• _Description of the task_:
Copy nothing but the lines below running from the line containing "You are a GUI" through the line containing "Screen dimensions: 1120x1074", both end lines included.

Information provided START

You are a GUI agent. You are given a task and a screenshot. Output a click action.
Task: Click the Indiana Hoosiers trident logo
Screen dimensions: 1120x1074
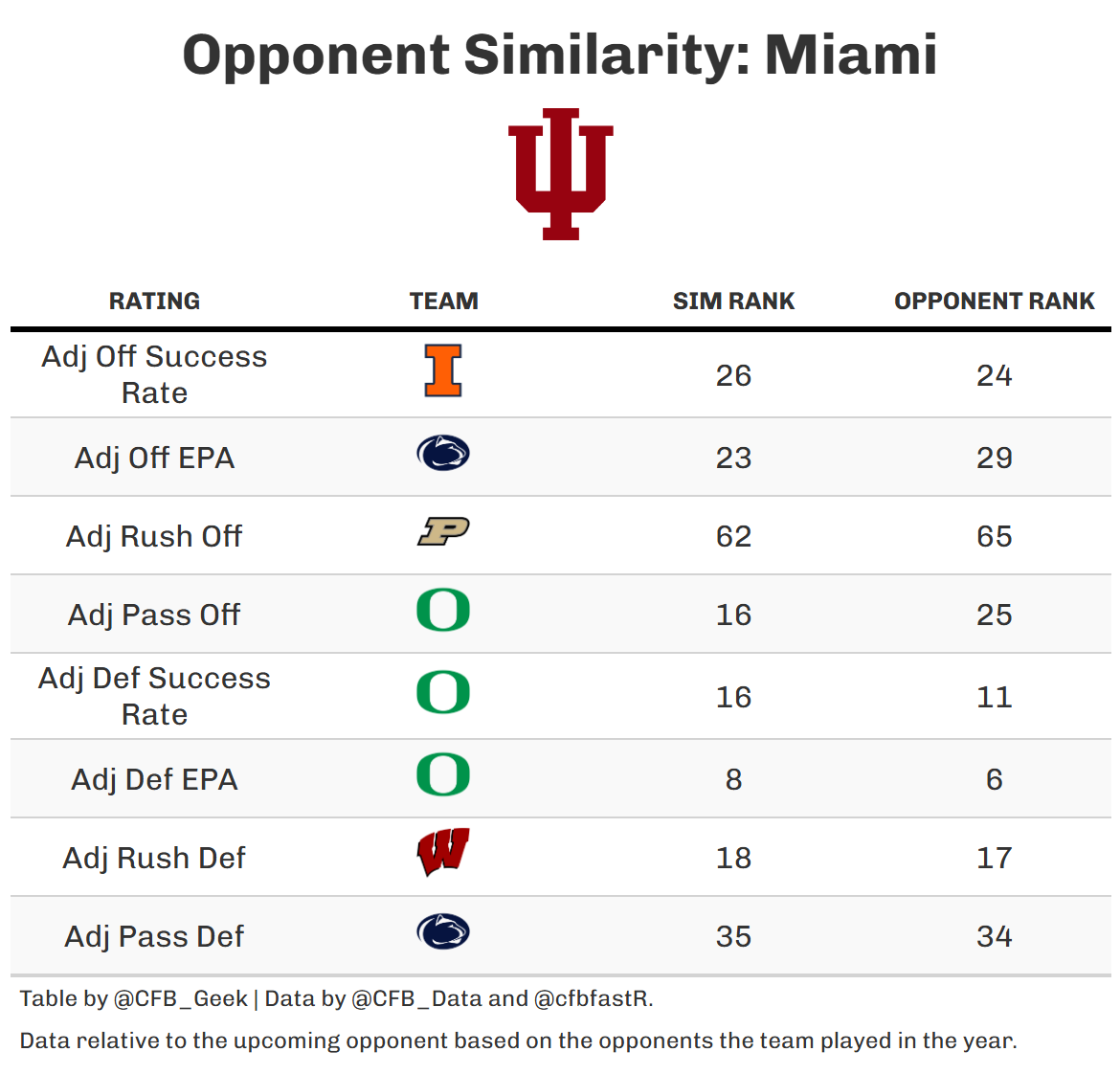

Information provided END
Information provided START

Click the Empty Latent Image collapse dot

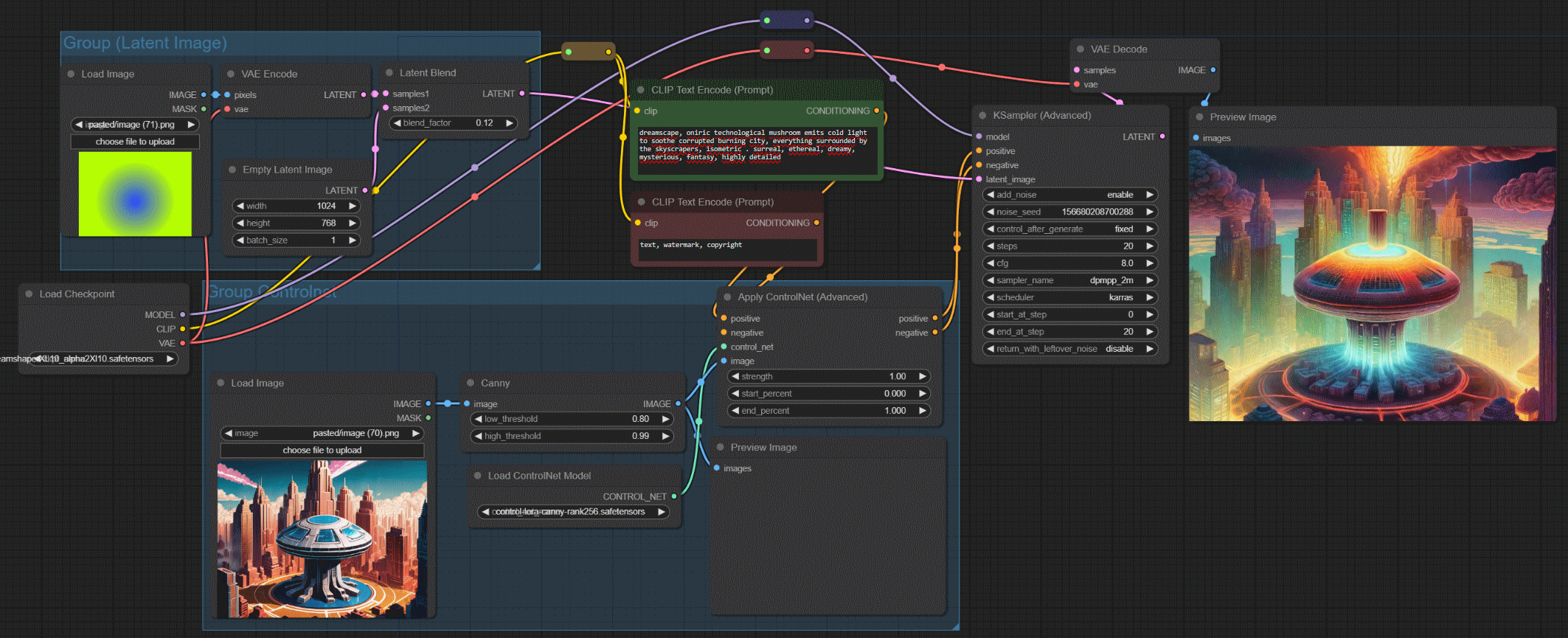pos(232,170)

Information provided END

• _Result of the task_:
You are a GUI agent. You are given a task and a screenshot. Output a click action.
Task: Click the Indiana Hoosiers trident logo
Screen dimensions: 1120x1074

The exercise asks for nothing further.